Il suo segreto? Una soluzione mobile chiamato UFED (Universal Forensic Extraction Device) la quale, come spiega l’azienda, è un dispositivo completo e autonomo di estrazione di dati forensi mobili che unisce un eccezionale supporto per dispositivi mobili a una tecnologia di estrazione dei dati senza pari.
Il dispositivo riesce a decodificare e analizzare i dati contenuti in smartphone, tablet e altri dispositivi portatili.

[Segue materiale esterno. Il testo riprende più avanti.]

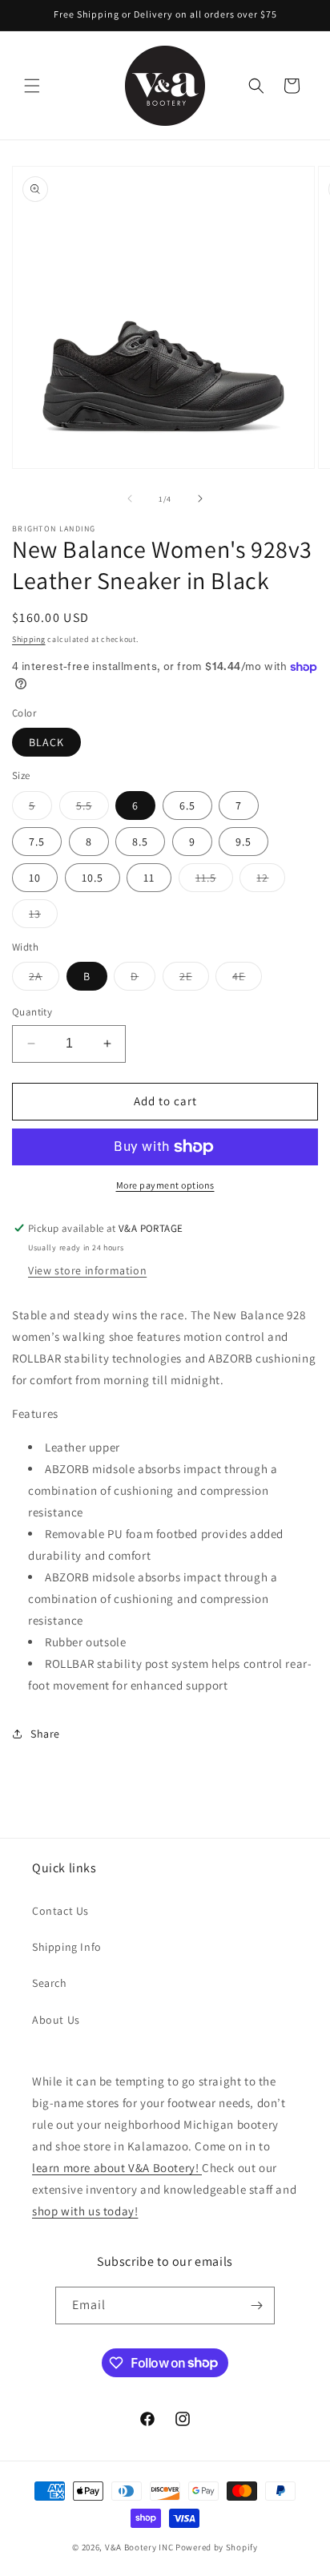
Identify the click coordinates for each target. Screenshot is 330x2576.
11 (149, 877)
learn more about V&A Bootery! (117, 2167)
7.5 (37, 841)
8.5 (140, 841)
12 (270, 881)
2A (44, 979)
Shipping (29, 639)
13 (43, 917)
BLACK (46, 742)
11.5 (214, 881)
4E (247, 979)
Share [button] (45, 1733)
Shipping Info (67, 1947)
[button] (32, 85)
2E (194, 979)
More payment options (165, 1185)
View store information (87, 1270)
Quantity (32, 1012)
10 (35, 877)
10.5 (92, 877)
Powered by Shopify (216, 2547)
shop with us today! (85, 2211)
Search (49, 1983)
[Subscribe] (256, 2305)
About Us (56, 2020)
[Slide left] (129, 498)
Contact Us (60, 1911)
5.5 (92, 808)
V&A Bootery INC (139, 2547)
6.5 (187, 805)
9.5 (243, 841)
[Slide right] (200, 498)
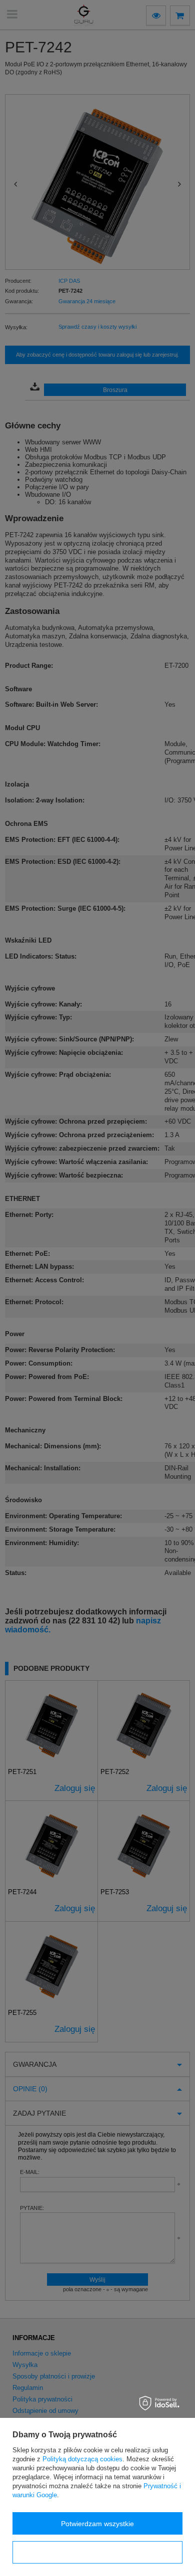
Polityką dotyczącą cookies (82, 2459)
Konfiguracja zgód (97, 2553)
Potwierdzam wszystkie (97, 2524)
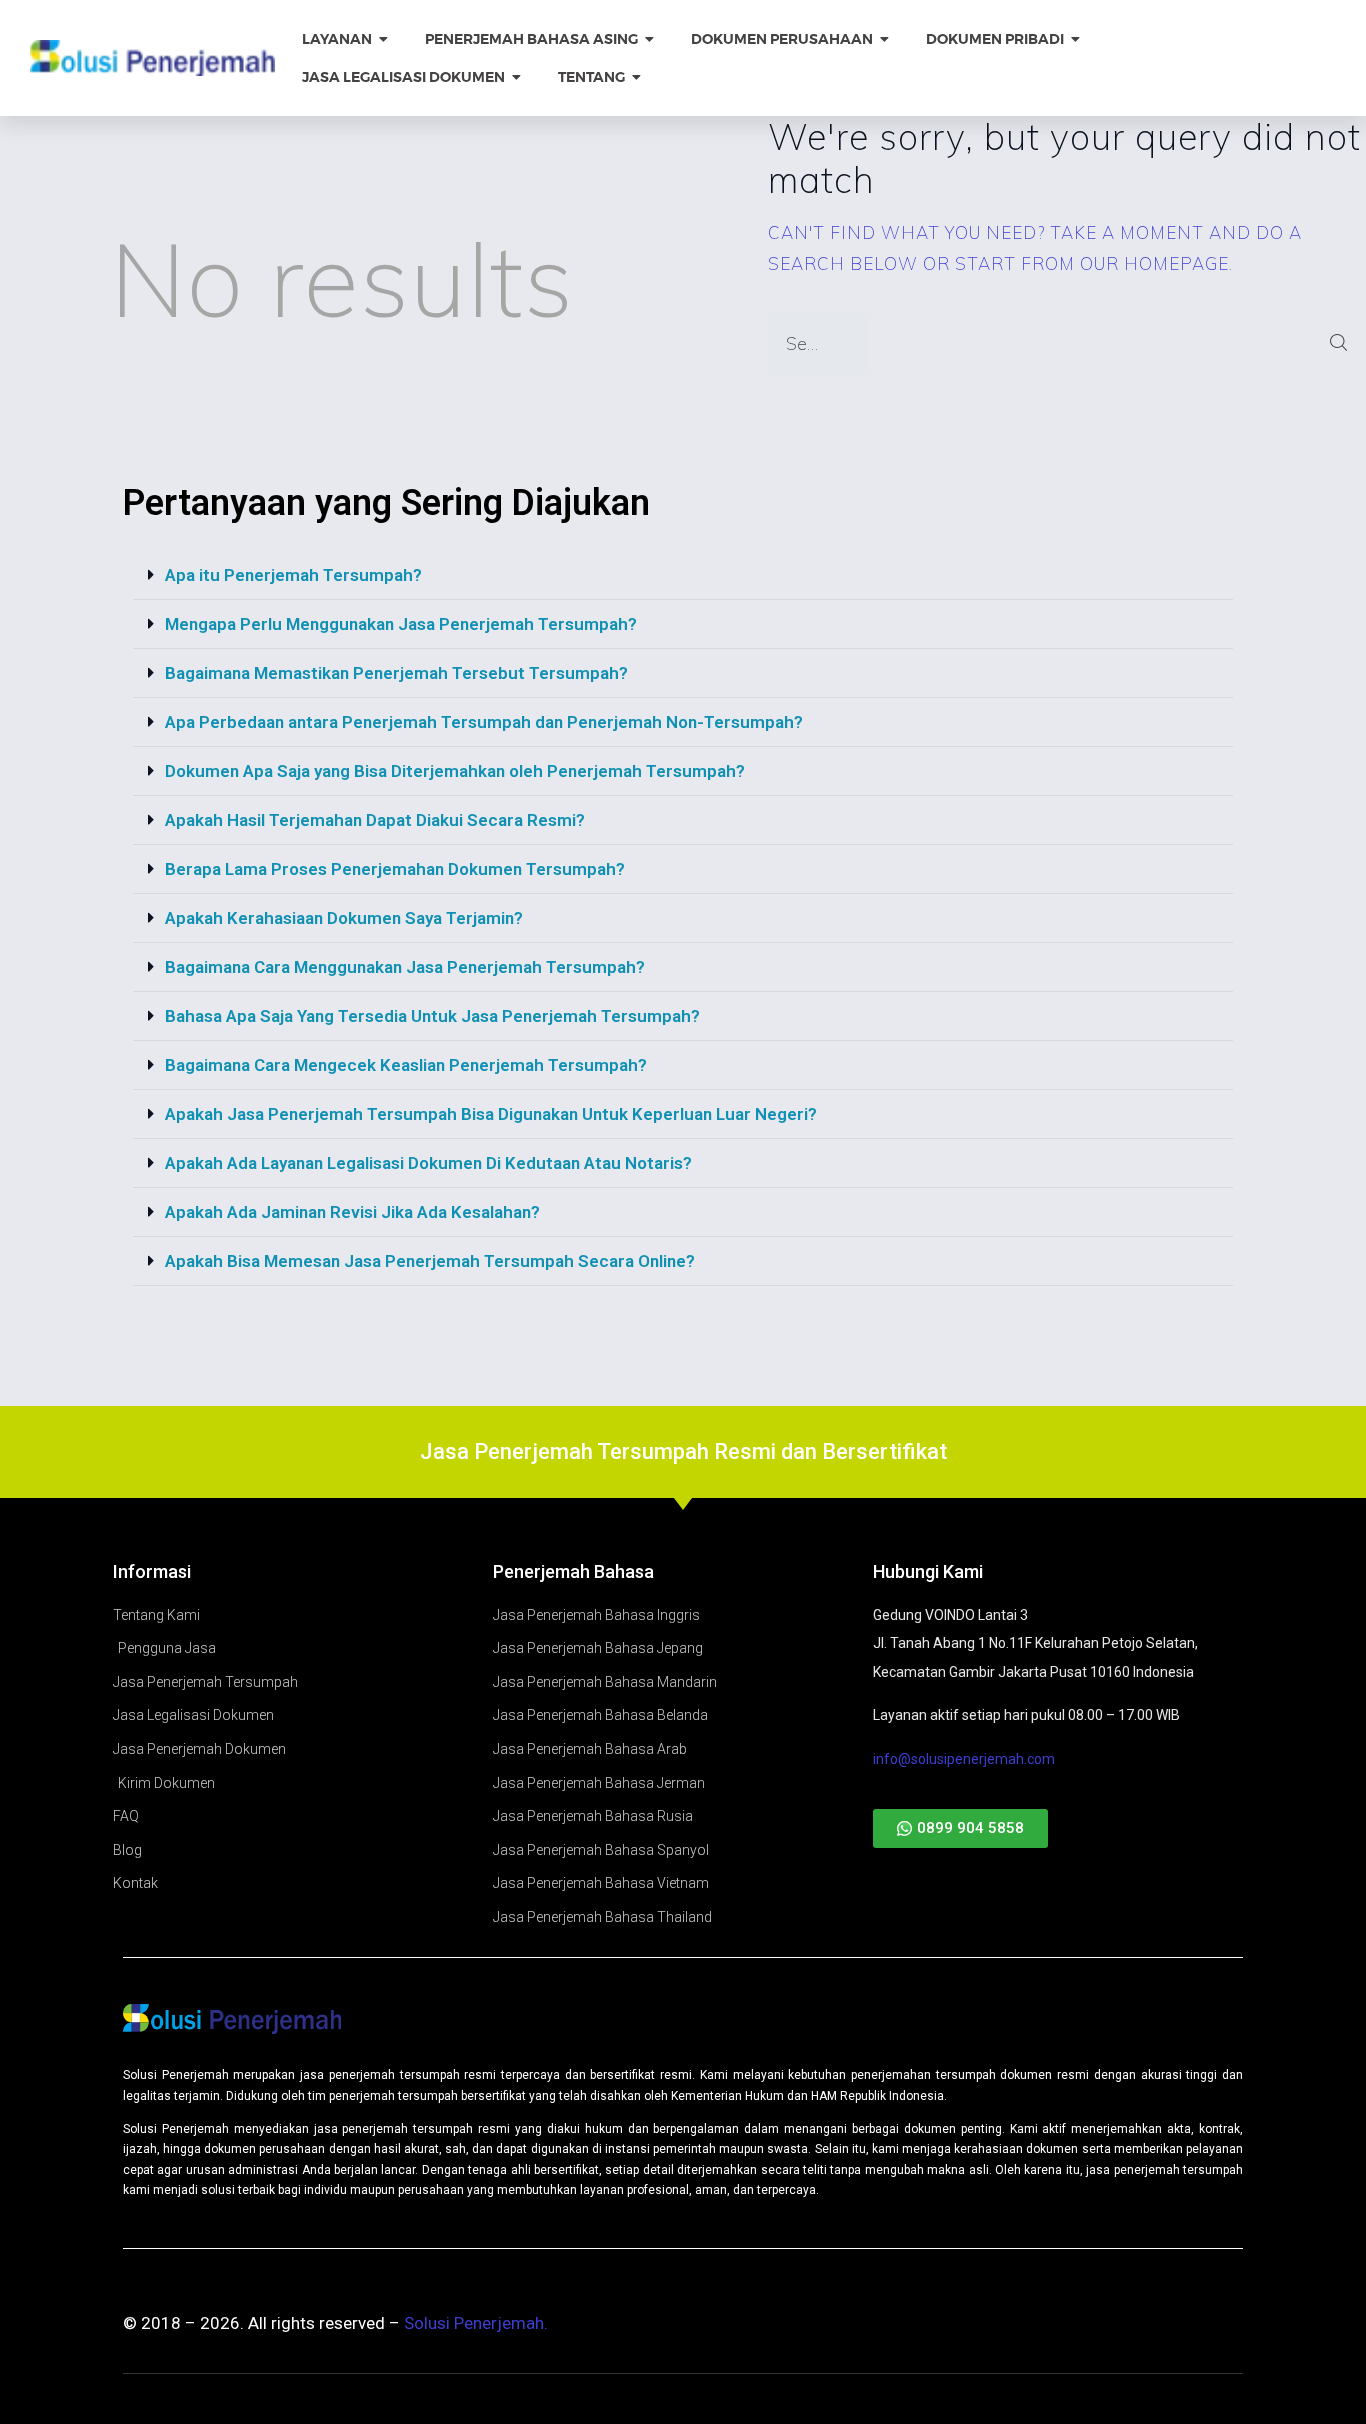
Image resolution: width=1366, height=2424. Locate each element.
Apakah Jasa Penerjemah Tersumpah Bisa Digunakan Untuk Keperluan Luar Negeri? (491, 1114)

“I nostri strumenti consentono di accedere a nuove fonti di dati, sbloccare le informazioni riservate provenienti da fonti di dati mobili di formato diverso ed estendere le funzionalità investigative sul campo, in modo che le informazioni legalmente rilevanti possano essere condivise rapidamente. Vi aiuteremo ad accelerare le indagini, a unificare le squadre investigative e a produrre le prove che state cercando”

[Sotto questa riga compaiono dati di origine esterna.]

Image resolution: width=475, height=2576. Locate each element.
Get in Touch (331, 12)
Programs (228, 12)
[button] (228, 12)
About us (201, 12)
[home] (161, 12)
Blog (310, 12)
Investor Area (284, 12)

La serie di prodotti nella gamma UFED è pensata come detto per la lotta alla criminalità perché permette di rendere disponibili prove legalmente rilevanti e dati riservati da qualunque fonte di dati mobili.
Inoltre permette anche di localizzare i dati su cloud privati (per esempio da Facebook, Twitter, Google) e forniti dagli operatori sulla più ampia gamma di dispositivi mobili e GPS.

“Grazie ad essa, gli investigatori e gli esaminatori di laboratorio possono aggirare rapidamente ed efficacemente i blocchi impostati dagli utenti sui propri dispositivi, decrittografare i dati crittografati derivanti dalla rapida evoluzione dei sistemi operativi dei dispositivi e recuperare testi, e-mail eliminate, informazioni sulle località e dati del profilo dell’account”

Cellebrite ha anche una soluzione che si chiama UFED Phone Detective, un’applicazione che identifica rapidamente un telefono cellulare dai suoi attributi fisici, eliminando la necessità di aprire il telefono e il rischio di bloccare il telefono.
UFED Phone Detective offre dettagliate funzioni di estrazione e decodifica secondo il dispositivo, i dettagli di connettività, le caratteristiche del dispositivo e molto altro ancora.
Funziona sia con Android che con iOs.


TECNICHE ALTERNATIVE PER IOS 9
Altre tecniche adoperate dagli israeliani potrebbero essere quella del Nand Mirroring, cioè copiare i chip dell’iPhone su altri chip e replicarli virtualmente all’infinito (per cercare di forzare l’accesso). Un’altra tecnica consiste nel rimuovere il microprocessore dall’iPhone e sottoporlo a trattamento chimico prima di colpirlo con un  laser: ma il metodo “acido più laser” è rischioso, basta poco per rovinare il chip.
L’FBI potrebbe però anche essere a conoscenza di una vulnerabilità, non nota ad Apple, da sfruttare, per guadagnare l’accesso ai dati sull’iPhone equipaggiato con iOS 9.